Daniel Fierro, the man who alleged that Garcia squeezed his butt and attempted to grab his crotch in 2014, called the process "opaque" and said witnesses he provided to investigators were never interviewed. He alleged one was never contacted at all. Fierro said he is working with his attorney to file an appeal.
"I would use the term investigation lightly," said Lehane. "Certainly an investigation should look at talking to all of the witnesses who have been named in the least. It doesn’t leave me with the impression that they wanted to get at what people actually saw. Even if they intended it, they didn’t get to it."
Bill Wong, political consultant for the Assembly Democratic Caucus, said Thursday that Assembly Speaker Anthony Rendon would wait until the outcome of the appeal process to decide whether to support Garcia's reelection and would likely seek input from the rest of the caucus.
"We really can't make any decisions until that has occurred," he said. "We wouldn't want to get into a campaign situation where we were unsure what the final outcome is."
Rendon pledged to "vigorously defend the members of our caucus from any ill-advised political attack" late last month. He called the effort against Garcia and ads the organization ran accusing the Legislature of chasing "thousands of jobs associated without traditional oil and gas industry" out of Southern California "an affront" to his speakership.
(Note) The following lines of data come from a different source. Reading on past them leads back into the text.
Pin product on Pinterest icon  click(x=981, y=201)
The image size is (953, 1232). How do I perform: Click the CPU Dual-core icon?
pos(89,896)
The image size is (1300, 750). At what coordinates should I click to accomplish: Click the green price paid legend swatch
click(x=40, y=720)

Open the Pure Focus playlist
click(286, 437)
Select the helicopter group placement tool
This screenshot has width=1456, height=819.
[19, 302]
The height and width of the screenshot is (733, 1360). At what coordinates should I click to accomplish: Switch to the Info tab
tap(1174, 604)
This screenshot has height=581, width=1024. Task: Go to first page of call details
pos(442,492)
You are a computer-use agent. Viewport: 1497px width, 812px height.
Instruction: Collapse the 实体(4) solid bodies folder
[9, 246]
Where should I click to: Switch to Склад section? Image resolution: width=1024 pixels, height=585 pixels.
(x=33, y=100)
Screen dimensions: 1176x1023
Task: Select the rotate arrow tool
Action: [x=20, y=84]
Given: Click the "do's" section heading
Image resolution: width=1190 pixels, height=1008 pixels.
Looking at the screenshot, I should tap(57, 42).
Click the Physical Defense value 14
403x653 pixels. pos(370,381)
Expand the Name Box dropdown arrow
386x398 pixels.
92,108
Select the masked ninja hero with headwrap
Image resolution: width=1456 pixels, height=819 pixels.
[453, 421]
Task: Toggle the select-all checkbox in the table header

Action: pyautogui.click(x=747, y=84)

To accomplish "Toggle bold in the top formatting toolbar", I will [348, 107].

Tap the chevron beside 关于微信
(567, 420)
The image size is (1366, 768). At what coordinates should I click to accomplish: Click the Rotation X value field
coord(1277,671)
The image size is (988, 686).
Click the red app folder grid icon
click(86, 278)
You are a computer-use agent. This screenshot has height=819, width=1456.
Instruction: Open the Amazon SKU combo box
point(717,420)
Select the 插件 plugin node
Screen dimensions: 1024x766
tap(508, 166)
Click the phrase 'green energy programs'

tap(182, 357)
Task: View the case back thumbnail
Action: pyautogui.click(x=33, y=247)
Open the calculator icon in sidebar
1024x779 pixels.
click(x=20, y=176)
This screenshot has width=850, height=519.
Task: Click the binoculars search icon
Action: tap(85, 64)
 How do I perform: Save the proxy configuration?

The aggressive anti-Garcia campaign by the building trades creates an opening for her challengers, like Commerce City Councilman Ivan Altamirano, to run positive campaigns boosting themselves rather than attacking her.
Eric Hacopian, a consultant for Democrat Altamirano, said his campaign has already raised more than $250,000 and sent seven mailings into the district highlighting Altamirano's record. He said they had no immediate plans to focus on the allegations against Garcia, but added that results of the investigation changes nothing.
"Just the things she has admitted, whether the racism or the homophobia, makes her morally unfit for this office," Hacopian said. Others offered more pointed attacks on Garcia and the Assembly.
Pedro Aceituno, another Democrat running against Garcia, issued a statement reminding "the people of District 58 not to be fooled."
"This doesn't change a thing," Aceituno said. "The outside attorneys hired to conduct the investigation were hand-picked by Sacramento insiders to protect their own."
The only Republican in the race, Mike Simpfenderfer, called the investigation a "sham."
"Sexual assault and drunken behaviors do not matter to the Assembly," Simpfenderfer said in a statement. "A double standard exists in Sacramento. Tony Mendoza endured some justice while Cristina Garcia got a get out of jail free card."
The candidate was referencing a former state senator who resigned in February after a Senate investigation confirmed that he made unwanted advances on six women and gave alcohol to an underage intern. Mendoza, whose district overlaps Garcia's, stepped down as Senate leadership pushed a resolution to expel him from office.
Rendon announced his decision on Thursday to remove Garcia from her committee memberships and require her to attend sensitivity training.
Two others in Rendon's house resigned in response to sexual assault and harassment allegations late last year.
Assemblymen Raul Bocanegra, D-Los Angeles, stepped down in late November after multiple women alleged that he groped or sexually harassed them. Assemblyman Matt Dababneh, D-Los Angeles, resigned at the end of last year facing sexual harassment and assault allegations from two women.